Farmers and eaters across the U.S. (that includes every person in this country, btw, since we all eat) benefit from a fair and healthy Farm Bill. Right now the House Agricultural Committee is accepting public comments on this critical piece of legislation.
As usual, there are a lot of bad ideas that Congress is considering, including cutting funding to vital programs such as nutrition, conservation and support for organic and sustainable agriculture.
Click here to tell the House Ag Committee that it's time for real reform. Comments are due by May 20th to be considered part of the official Committee's Farm Bill field hearing record.
Here are some talking points suggestions:
Tell Congress you want
1) The full endorsement of all provisions of the Local Foods, Farms and Jobs Act (H.R. 3286).

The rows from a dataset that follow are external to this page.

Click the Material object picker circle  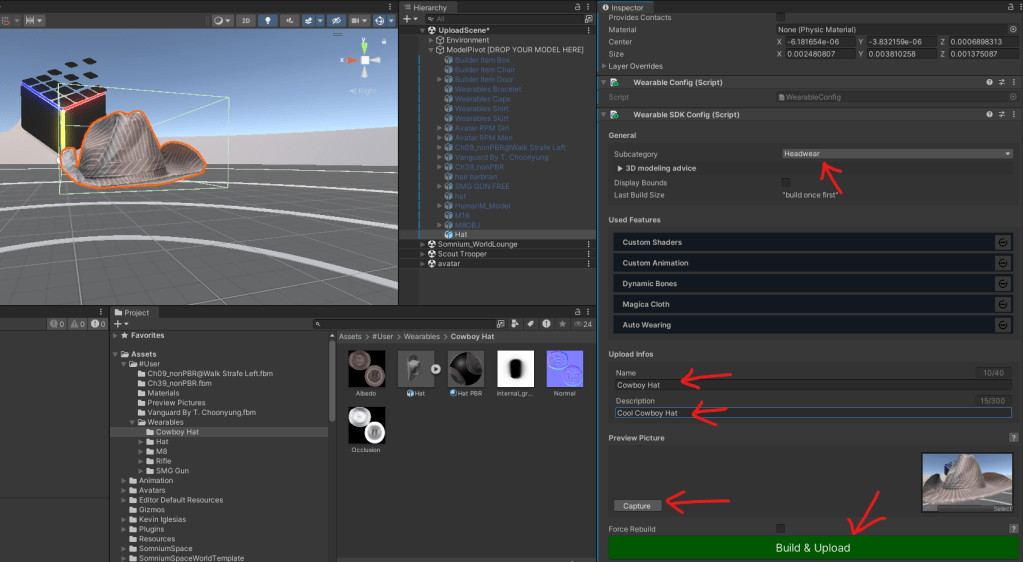coord(1013,30)
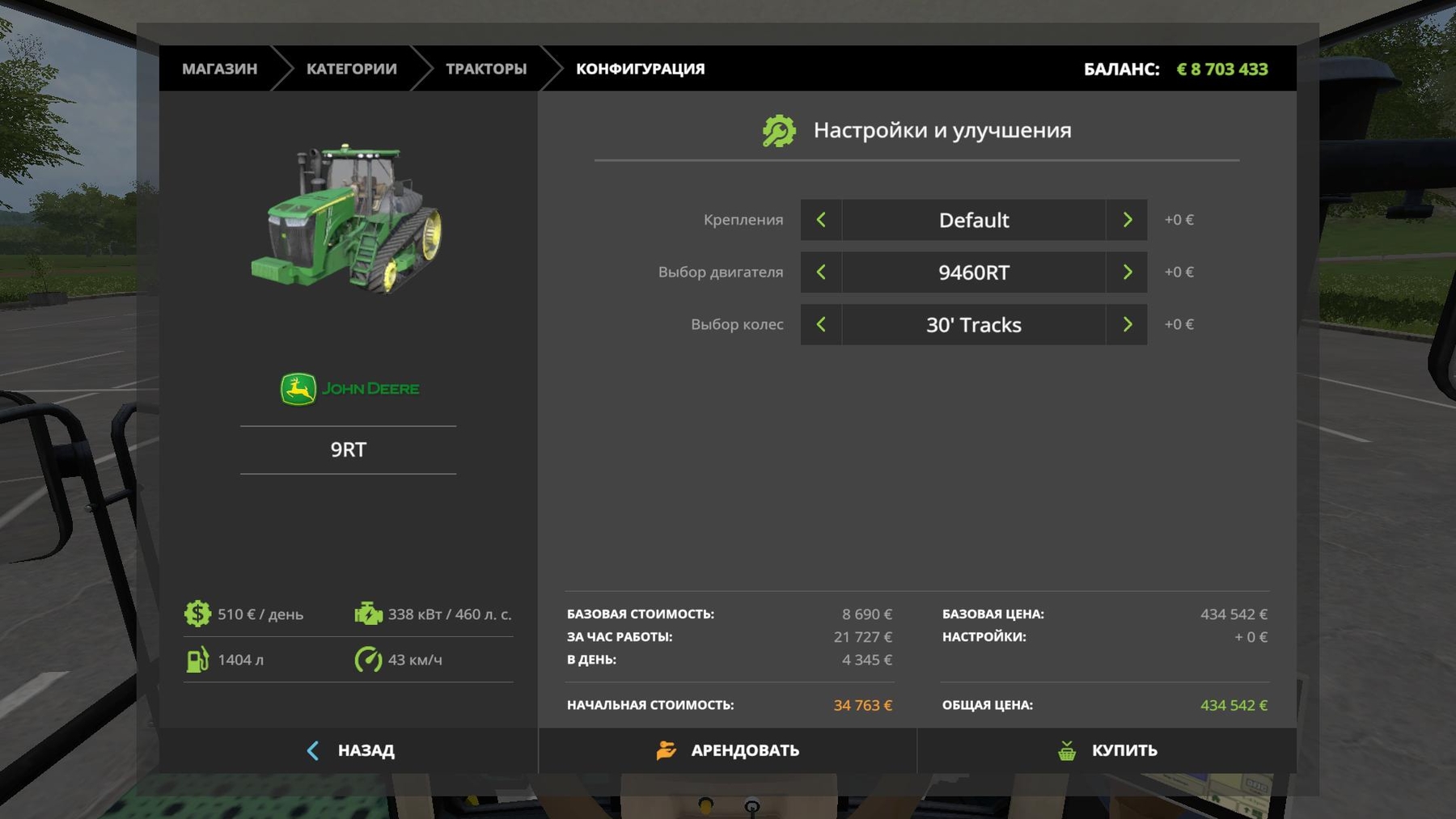Go to Магазин breadcrumb
This screenshot has height=819, width=1456.
(219, 69)
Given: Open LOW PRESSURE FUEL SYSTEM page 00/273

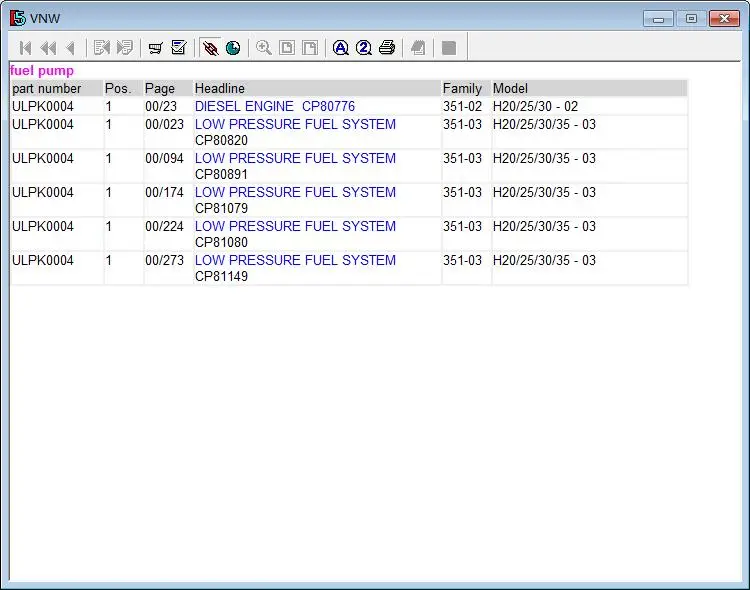Looking at the screenshot, I should (295, 260).
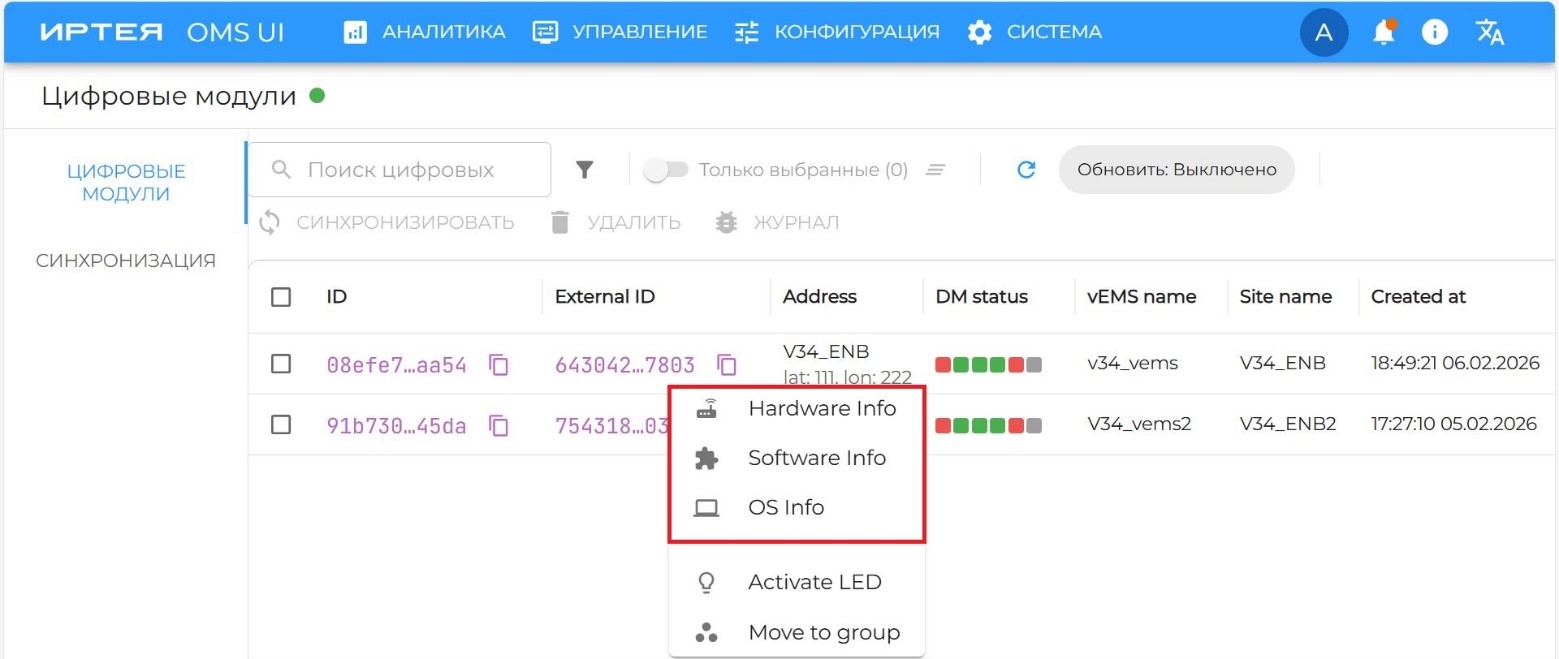Click the Поиск цифровых search field

[400, 169]
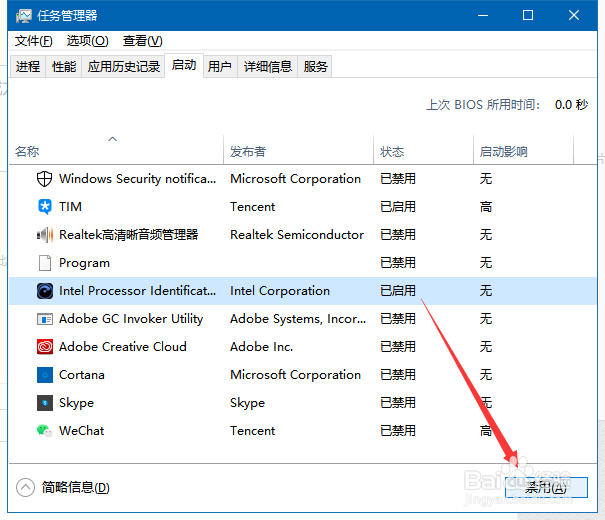Click the Cortana icon
The height and width of the screenshot is (520, 605).
click(44, 375)
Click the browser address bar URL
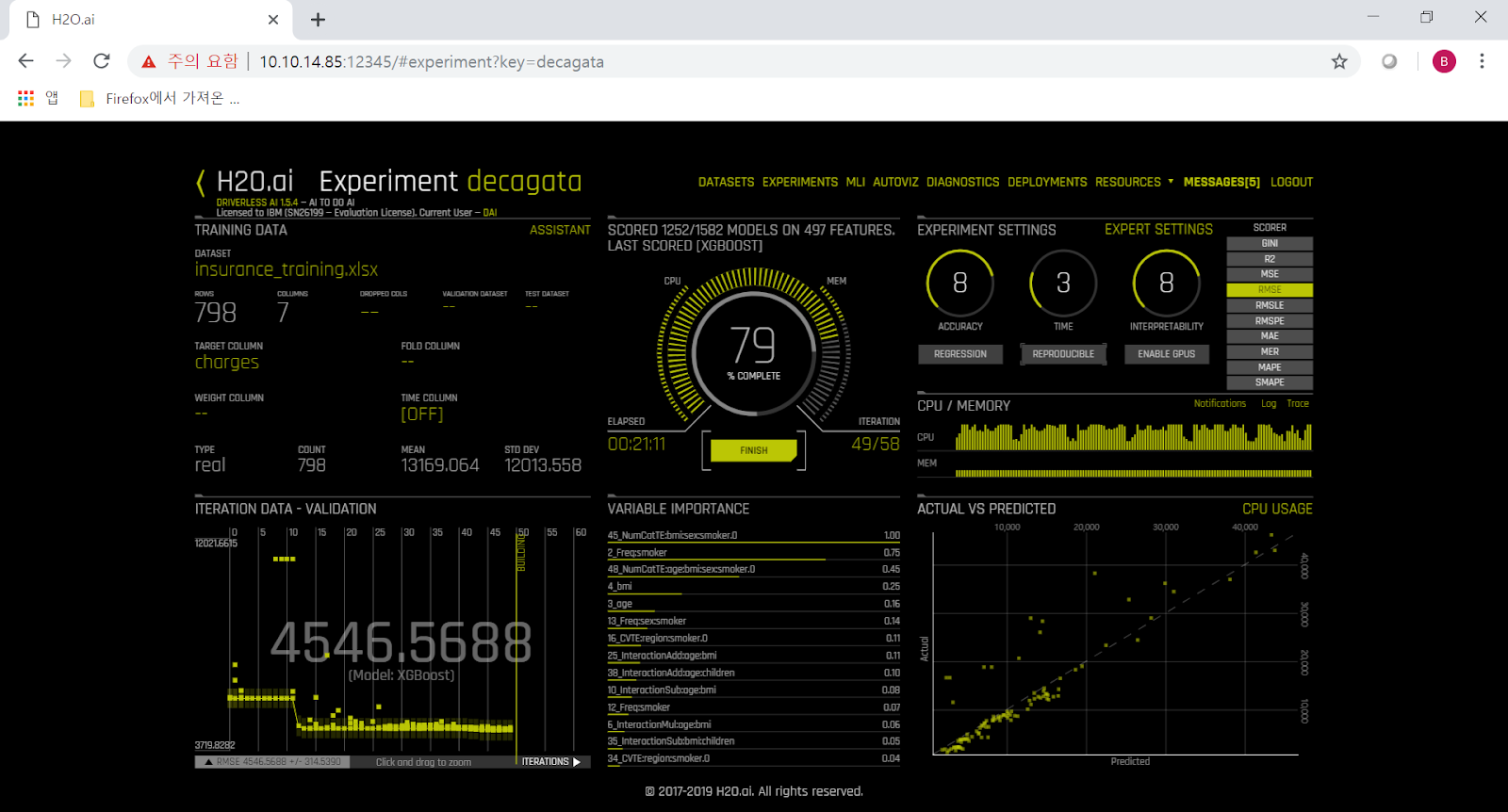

2) Fully funded conservation programs, such as the Conservation Stewardship Program, and making sure that enrollment in any new insurance subsidies are tied directly to compliance with conservation programs.
3) The implementation of all provisions of the Beginning Farmer and Rancher Opportunity Act (H.R. 3236).
4) Maintaining the EQIP Organic Initiative.
Reports from Washington DC about the Farm Bill negotiations have not been pretty. According to an editorial in the San Francisco Chronicle by Environmental Working Group’s Ken Cook and Kari Hamerschlag, Republicans in the House Agricultural Committee have already “voted to slash $33 billion from the food stamp program while leaving farm subsidies unscathed.”
The editorial goes on to report on the latest agribusiness boondoggle that steals food from the mouths of the hungry to create a “$33 billion new entitlement program that guarantees the income of profitable farm businesses. That's on top of $90 billion in subsidies for crop and revenue insurance policies.”
If this weren’t bad enough, the Senate Agricultural Committee has already voted to cut $4 million from organic research funding and cut funding to support Beginning Farmers in half
At the same time, the Senate Ag Committee has voted to get rid of wasteful subsidy payments, which sounds like a good thing. Unfortunately the Committee has proposed to replace it with a new subsidized insurance program that leading sustainable agriculture advocates are calling rife with opportunities for fraud and abuse.
While Congress is looking to get rid of direct payments to commodity farmers, the subsidized insurance program it proposes to replace it with will allow giant commodity farmers and insurance companies to walk away with billions in taxpayer dollars while putting the land, soil and environment at greater risk.
According to the National Sustainable Agriculture Coalition’s Ferd Hoefner, "By failing to place limitations on crop insurance subsidies and to re-attach soil erosion and wetland conservation requirements to crop insurance programs, the Committee has failed to do the full reform that is needed.”